The marketer’s dream of a consumer walking by favorite retailer location and receiving a mobile coupon is upon us, but it’s still not that easy to implement. When building a mobile coupon campaign, there are several key considerations before you start pushing offers.
Will the coupon that’s shown be an individual redemption unique per consumer or is there one universal coupon barcode for the entire campaign? For example, do you serve 100,000 total possible coupons or limit to the campaign redemptions to honor at max 100,000 coupons? When budgeting for your coupon campaign, it’s important to understand the distinctions. Using individual trackable coupon codes requires working with a coupon management vendor, but can keep your campaign budget from going viral from over-redemption. Once a manufactured coupon is out in the wild, limiting the number of redemptions or stopping the coupon from being posted around the web is not an easy dilemma. Coupon management vendors also offer additional security tolls such as geo verifying coupon redemptions by location.

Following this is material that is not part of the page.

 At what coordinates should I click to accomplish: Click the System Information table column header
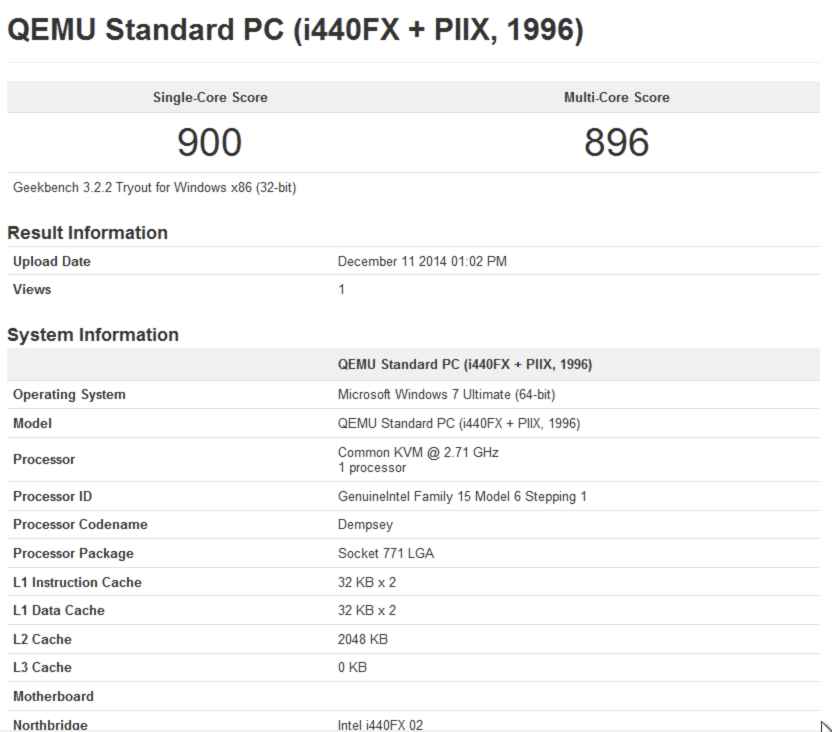click(465, 364)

Who funds the discount? Having a coupon discount at the point of sale without properly drawing up an allotted budget, exposes your brand to lower total sales figures from the retailer perspective. It’s important to ask if you have to fund the coupon through your shopper marketing relationship at a specific retailer or if your coupon management vendor can also handle settlements. Manufacture clearing houses for mobile coupons don’t yet fully exist in the digital space as it does for print coupons.
Setting up a mobile coupon campaign that will work across retailers at the point-of-sale level is still a stretch. Mobile campaigns require the retailer to setup the discount within their individual POS whereas manufacturer coupons are accepted across all national chains. If you want to boost your sales numbers at a specific retailer such as Walgreens, as a brand you’re required to confirm the campaign first at Walgreens and then ask Walgreens to generate the unique barcodes that will work with their point-of-sale systems.
What the Funnel Looks Like
You can expect to see a 1-2% mobile click through rate (CTR) from mobile banner ads to a landing page with a coupon option. From on-site coupon views to in-store sales, the average redemption rate is around 20%. This is still 10x higher than print, mainly because of the proximity of displaying the coupon to the location of redemption. Coupons can also be distributed across all channels from mobile social media, emails viewed on mobile devices, mobile advertising, or saved in-app to Passbook.
The era of possibilities of mobile coupons is finally here, well beyond SMS offers of years past, but without the standardization required to make setup at point-of-sale redemption a painless process.